The only prisoners who will be able to do anything on a Jpay tablet are those few who have unlimited resources (i.e. family or friends willing to send them hundreds of dollars per month). The rest of us who have to scrape by on prison wages are screwed.

If the DOC is planning on changing vendors and forcing us to dispose of our tablets you'd think that they would let us know ahead of time so prisoners could stop buying music. But that wouldn't be fair to Keefe. Their revenues would fall off drastically because nobody is going to buy songs to put on a tablet that will soon be confiscated.

I previously wrote about the hardships prisoners face with low wages and high canteen prices (see blog dated May 1, 2019). To recap, 75% of prisoners earn from zero to $20 every two weeks.

Not enough money to live on even with the DOC providing for most of our needs. Many prisoners have 50% of their money taken to pay court costs which means that anything they buy requires having twice the purchase price placed into their account.

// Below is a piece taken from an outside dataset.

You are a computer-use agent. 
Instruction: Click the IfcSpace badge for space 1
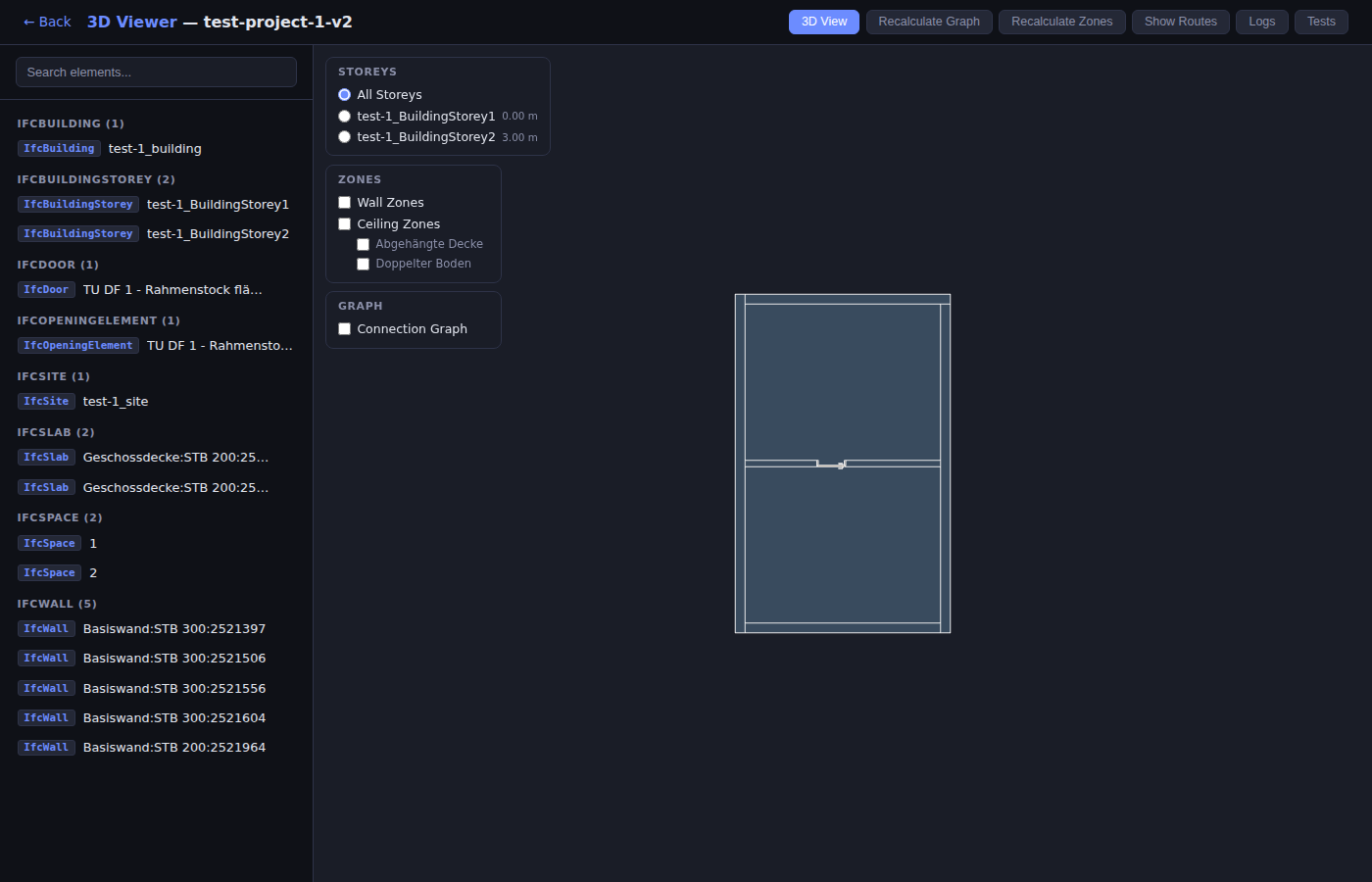pos(49,543)
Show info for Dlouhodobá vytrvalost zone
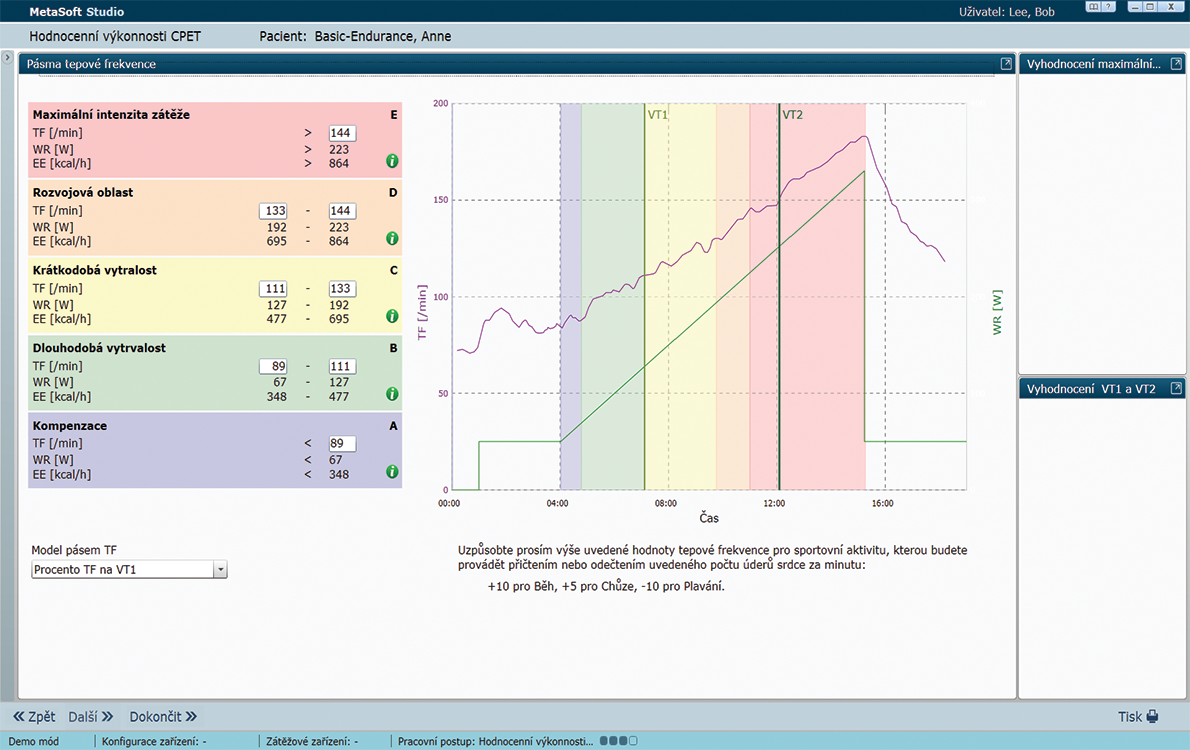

If the price of a monthly subscription to Jpay music is $20 (which is the current rumor which I will try to verify), it will require $40 to listen to music for a month. At the end of the month there will be nothing to show for that expenditure. Under Keefe, paying $2 for a song may cost that same prisoner the equivalent of $4, but he will own that song and be able to listen to it from now on.

Emails cost 10 cents now, soon to go up to 35 cents. But if 50% of your money is confiscated that new email will have an effective price of 70 cents. How many poor prisoners living on prisoner wages will be able to afford that?

The DOC could do so much with the current system and refuse to do so. They could put open source word and spreadsheet programs on the tablets, make open source college textbooks available on the tablets, and put the Fair Shake app (a reentry resource) on the tablets. None of that would cost anything. Instead, they are planning on putting a legal research program on the tables - something very few prisoners would ever use.

For those who are unaware of the current state of prisoner-filed litigation, let me clue you in: it is virtually impossible for a prisoner to win anything in court these days, regardless of the merits of his/her claims.

The state courts are packed with conservative judges who will not rule in a prisoner's favor. Our conservative state supreme court has redefined our rights so narrowly that we have no chance of prevailing on the merits. Form has been elevated over substance where every prisoner gets his day in court and no prisoner is ever allowed to win.

I have been a jailhouse lawyer for decades and have filed hundreds of legal actions. But I have stopped a couple of years ago because it became obvious that judges will not interfere with prison official's discretion, regardless of how arbitrary and inane their actions are. But I digress.

Getting back to the point of this blog post, switching to Jpay for tablets is one of the worst things the DOC could do. Even if the rumor that Jpay will provide us with 10 inch tablets is true.